Tem is my best friend, and I won’t hear a word against her, but this is not the first time I’ve heard these kinds of words come out of her mouth. Tem has what my mother calls ‘an open heart’, which means she falls in love quickly and easily with pretty much anyone, and not just in a romantic way. When she loves, she loves completely – that’s what I’m saying.

When we were kids, she went through a phase where she hero-worshipped firemen. For her seventh birthday she got to visit the fire station and have her photo taken at the wheel of a fire engine, a huge helmet resting over her curls, a gigantic beam on her face. There’s a photo of the two of us, actually: her gap-toothed and grinning under her helmet, me next to her with a serious frown, holding the edge of my helmet so it would stay on my head, my hair too flat and lifeless to hold it up.

What I mean by this is that Tem fell in love with every single fireman she met that day, to the point where she still remembers all their names, even years later – ‘Remember when Sanjay let me try on his coat?’ – and that’s just how she is. Now we’re older, it’s moved on from hero worship to outright please-marry-me love. She got her first boyfriend at fourteen – AJ, fifteen, swaggering tosser – and that lasted for about two months. Her relationships were pretty regular after that: a parade of new boyfriends every few months or so. Each one ‘different’. Each one ‘special’. Each one ‘not like anyone else’.

In the interests of full disclosure, I should say that I have never had a boyfriend. At least, not one that existed outside of the internet. Not one I could touch or kiss or hold hands with. Making the leap from crush to conversation is just too much for me. I blame my brain.

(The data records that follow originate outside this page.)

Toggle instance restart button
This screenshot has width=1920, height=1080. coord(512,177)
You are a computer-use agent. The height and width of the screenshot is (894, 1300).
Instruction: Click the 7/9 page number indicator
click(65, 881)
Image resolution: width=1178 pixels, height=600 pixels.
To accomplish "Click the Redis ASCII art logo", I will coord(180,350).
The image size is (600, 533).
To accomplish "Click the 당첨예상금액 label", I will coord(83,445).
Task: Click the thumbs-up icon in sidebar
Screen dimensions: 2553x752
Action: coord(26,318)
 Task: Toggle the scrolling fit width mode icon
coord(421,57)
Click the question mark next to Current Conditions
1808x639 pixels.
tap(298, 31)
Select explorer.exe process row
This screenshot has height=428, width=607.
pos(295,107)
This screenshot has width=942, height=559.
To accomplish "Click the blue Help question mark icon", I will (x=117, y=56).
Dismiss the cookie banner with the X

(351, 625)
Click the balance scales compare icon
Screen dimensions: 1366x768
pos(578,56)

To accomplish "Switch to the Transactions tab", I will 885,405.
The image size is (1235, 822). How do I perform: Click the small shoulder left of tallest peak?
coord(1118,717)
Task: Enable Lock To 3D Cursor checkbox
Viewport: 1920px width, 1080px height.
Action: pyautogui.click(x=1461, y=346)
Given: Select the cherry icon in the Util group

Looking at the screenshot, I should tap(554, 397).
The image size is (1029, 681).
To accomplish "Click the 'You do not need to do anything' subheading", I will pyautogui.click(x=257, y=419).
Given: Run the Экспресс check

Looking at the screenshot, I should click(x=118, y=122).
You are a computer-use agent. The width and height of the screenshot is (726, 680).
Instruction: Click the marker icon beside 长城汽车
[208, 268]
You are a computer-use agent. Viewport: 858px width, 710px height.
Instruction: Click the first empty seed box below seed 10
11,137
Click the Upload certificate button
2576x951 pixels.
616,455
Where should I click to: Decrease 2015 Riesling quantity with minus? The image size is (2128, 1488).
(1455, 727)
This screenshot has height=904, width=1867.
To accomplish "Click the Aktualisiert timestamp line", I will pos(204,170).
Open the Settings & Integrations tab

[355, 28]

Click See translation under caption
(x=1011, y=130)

‘How did you meet him?’ I ask. If Karam is taking six A levels in the hope of becoming a doctor, it’s unlikely he and Tem will share any classes.

‘He’s the year above us and he runs a voluntary group at the college raising money for refugees and asylum seekers. I went along because I thought I might meet some, you know, like-minded people, or whatever. Seeing as there didn’t seem to be many in my actual classes.’